Posterior predictive distribution for HMMs

martinmodrak · April 3, 2020, 5:49pm

I am trying to build a HMM-based model using the forward algorithm and I am able to get the thing working reasonably well and pass SBC and whatnot. Now I would like to test it’s fit against real data and for that I would like to do posterior predictive checks.

This however seems non-trivial: in all resources here on HMMs people either use the Viterbi algorithm to compute the most likely sequence of states for each sample or use forward-backward algorithm to compute marginal posterior probabilities for each state at each time point. However, if I understand stuff correctly neither of this let’s me get a sample from the posterior predictive distribution of state trajectories and hence posterior predictive of the observed trajectories. (I might also be missing something basic, I just rediscovered HMMs few days ago and I am trying to stitch the info online with what I remember from lectures from years ago). Is there a reasonably easy way to do this in generated quantities? The only thing I can come up is to try to implement particle filtering in generated quantities and that seems quite complex.

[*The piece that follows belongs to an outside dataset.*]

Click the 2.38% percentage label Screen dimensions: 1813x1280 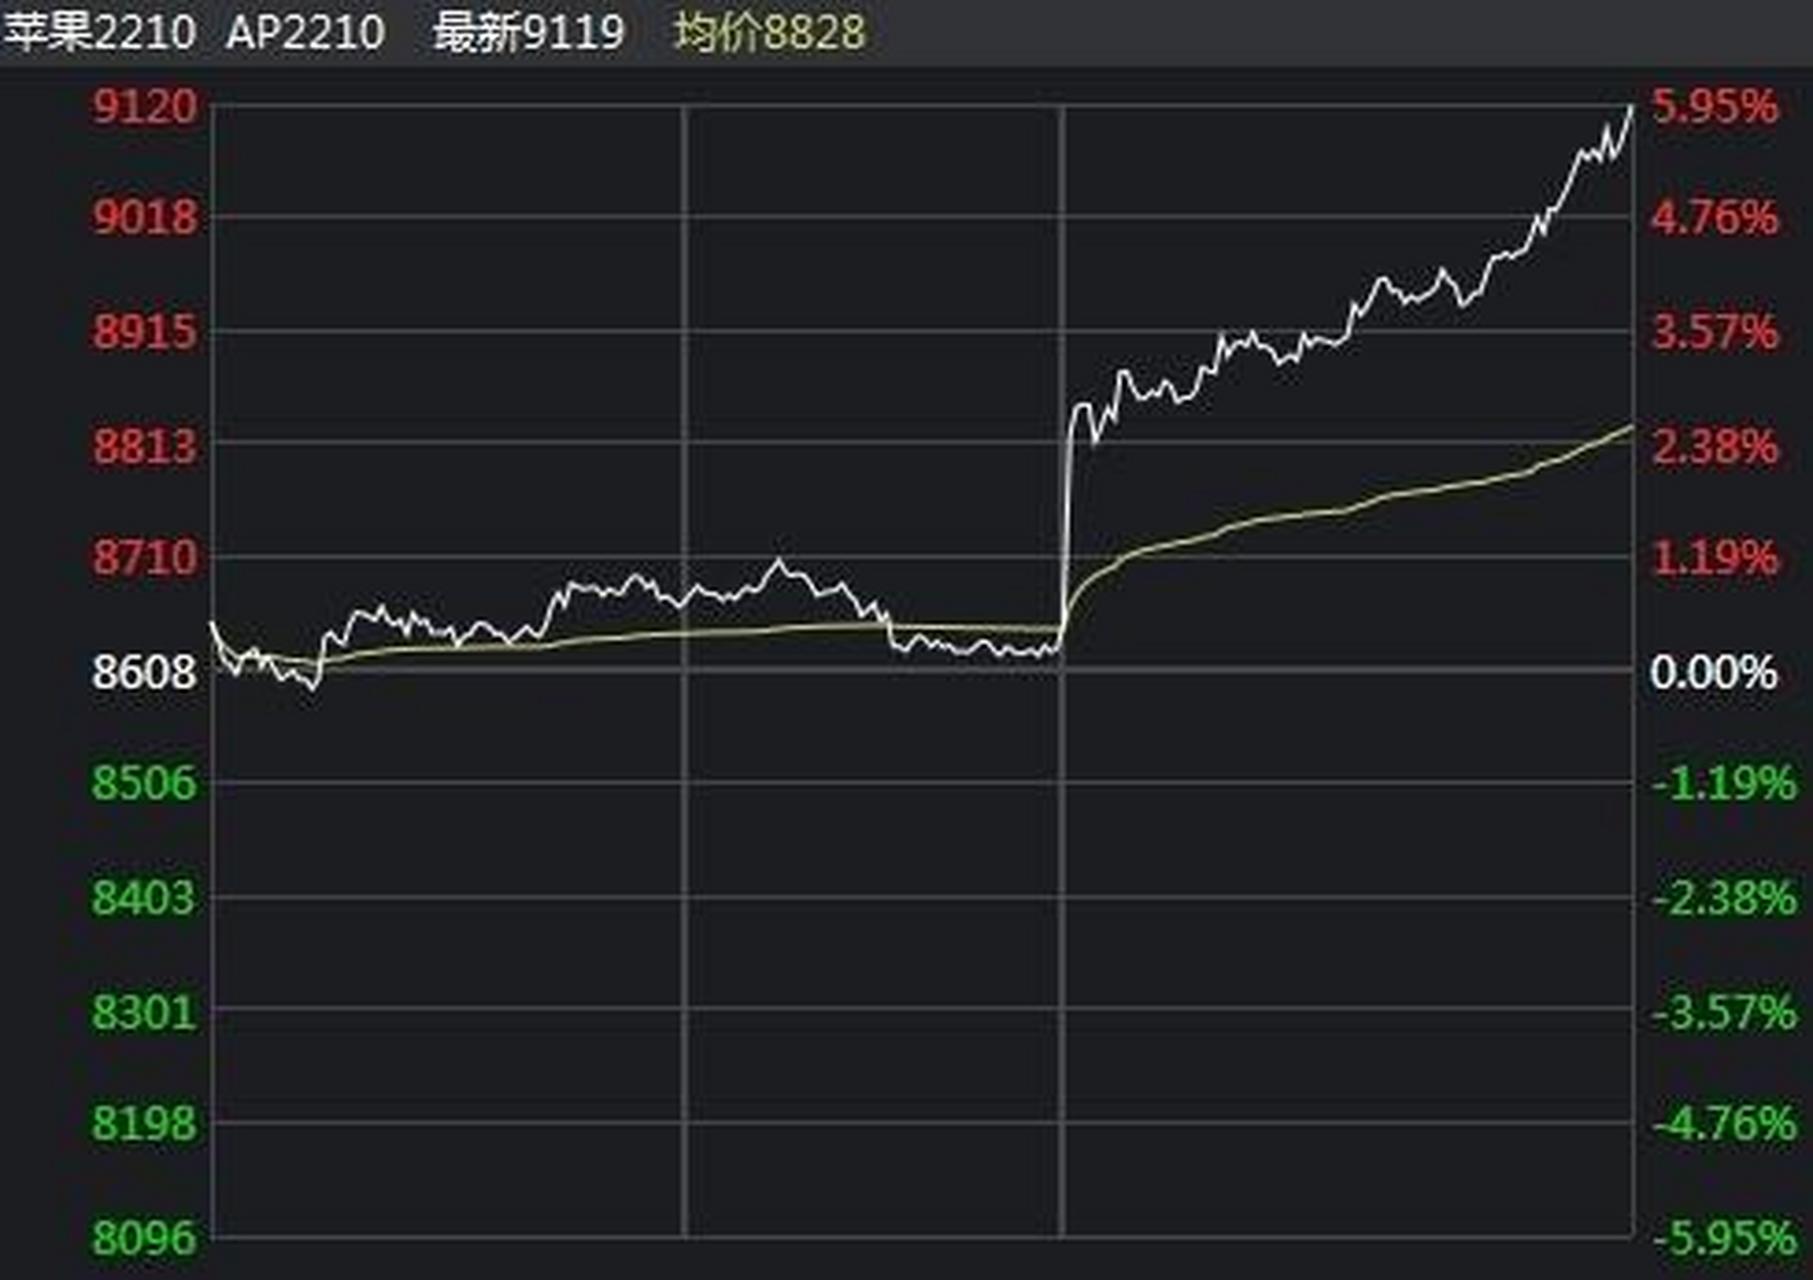[x=1716, y=444]
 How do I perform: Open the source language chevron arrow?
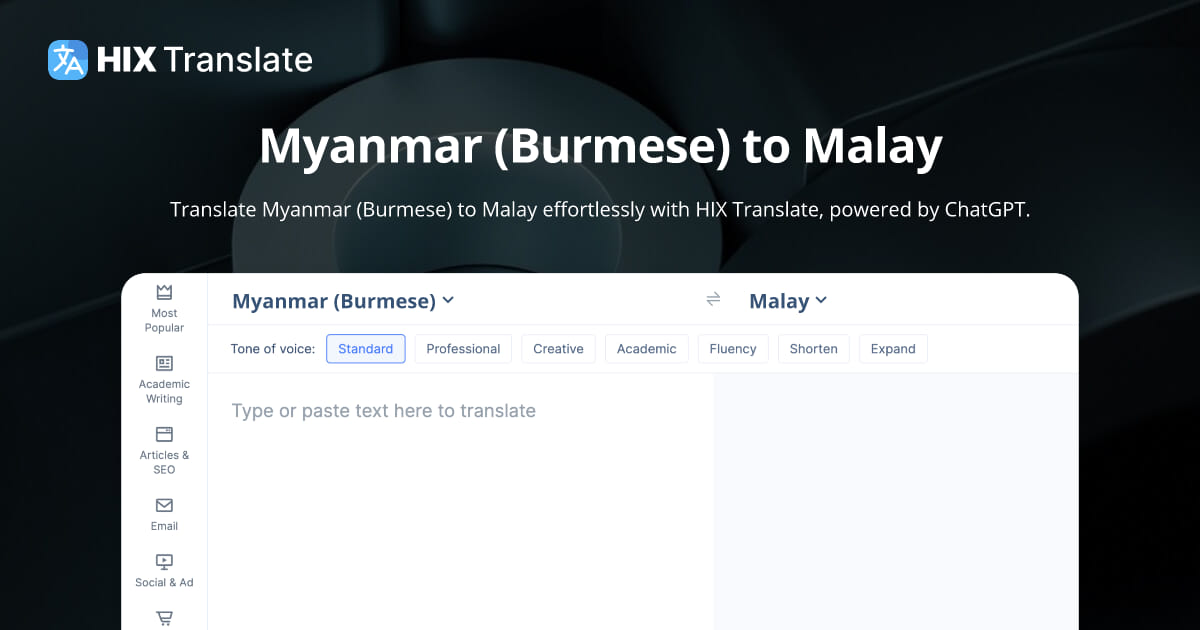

The state space of my model is reasonably small-ish (3 - 7 states, ~20 time steps).

Or are people just happy with the most likely paths from Viterbi or forward-backward smoothed probabilities for their posterior predictive needs?

I know that @vianeylb and @betanalpha did some cool stuff on HMMs recently, though I wasn’t able to find it on arXiv or something, so maybe you’ve solved/sidestepped this kind of problem?

Thanks for any pointers!

vianeylb · April 3, 2020, 5:59pm

The forward-filtering backward-sampling algorithm FFBS (which also uses the forward and backward variables) samples from the joint posterior distribution of the underlying state process that generated the observed data. I assume this is what you’re looking for?

vianeylb · April 3, 2020, 6:11pm

I should also mention that @charlesm93 is putting all of these functionalities into Stan right now!

betanalpha · April 3, 2020, 7:59pm

As @vianeylb notes @charlesm93 will be adding an HMM PRNG once the efficient HMM code is merged into Stan. The FFBS algorithm is pretty straightforward to implement one you’ve implemented the forward and backwards algorithms effectively. For example here’s some C++ code implementing it with a running normalization to ensure numerical stability,

std::vector<int> hidden_state_rng_norm(int n_states, int n_transitions,
                                       const Eigen::MatrixXd& log_omegas,
                                       const Eigen::MatrixXd& Gamma,
                                       const Eigen::VectorXd& rho,
                                       boost::random::mt19937& prng) {
  Eigen::MatrixXd omegas = log_omegas.array().exp();
  
  // Forward pass with running normalization
  Eigen::MatrixXd alphas(n_states, n_transitions + 1);
  
  alphas.col(0) = omegas.col(0).cwiseProduct(rho);
  alphas.col(0) /= alphas.col(0).maxCoeff();
  
  for (int n = 0; n < n_transitions; ++n) {
    alphas.col(n + 1) = omegas.col(n + 1).cwiseProduct(Gamma * alphas.col(n));
    alphas.col(n + 1) /= alphas.col(n + 1).maxCoeff();;
  }

  // Backwards pass with running normalization
  Eigen::VectorXd beta = Eigen::VectorXd::Ones(n_states);
  
  // Sample last hidden state
  std::vector<int> hidden_states(n_transitions + 1);
    
  Eigen::VectorXd probs_vec =  alphas.col(n_transitions) 
                             / alphas.col(n_transitions).sum(); 
  std::vector<double> probs(probs_vec.data(), probs_vec.data() + n_states);
  boost::random::discrete_distribution<> cat_hidden(probs);
  hidden_states[n_transitions] = cat_hidden(prng);
  
  for (int n = n_transitions - 1; n >= 0; --n) {
    // Sample nth hidden state conditional on (n+1)st hidden state
    int last_hs = hidden_states[n + 1];
    
    Eigen::VectorXd probs_vec(n_states);
    for (int k = 0; k < n_states; ++k) {
      probs_vec[k] =   alphas(k, n) * omegas(last_hs, n + 1) 
                     * Gamma(last_hs, k) * beta(last_hs);
    }
    probs_vec /= probs_vec.sum();
    std::vector<double> probs(probs_vec.data(), probs_vec.data() + n_states);
    boost::random::discrete_distribution<> cat_hidden(probs);
    hidden_states[n] = cat_hidden(prng);
    
    // Update backwards state    
    beta = Gamma.transpose() * (omegas.col(n + 1).cwiseProduct(beta));
    beta /= beta.maxCoeff();
  }
  
  return hidden_states;
}

martinmodrak · April 4, 2020, 9:29am

Thank you both, I was indeed missing something basic :-)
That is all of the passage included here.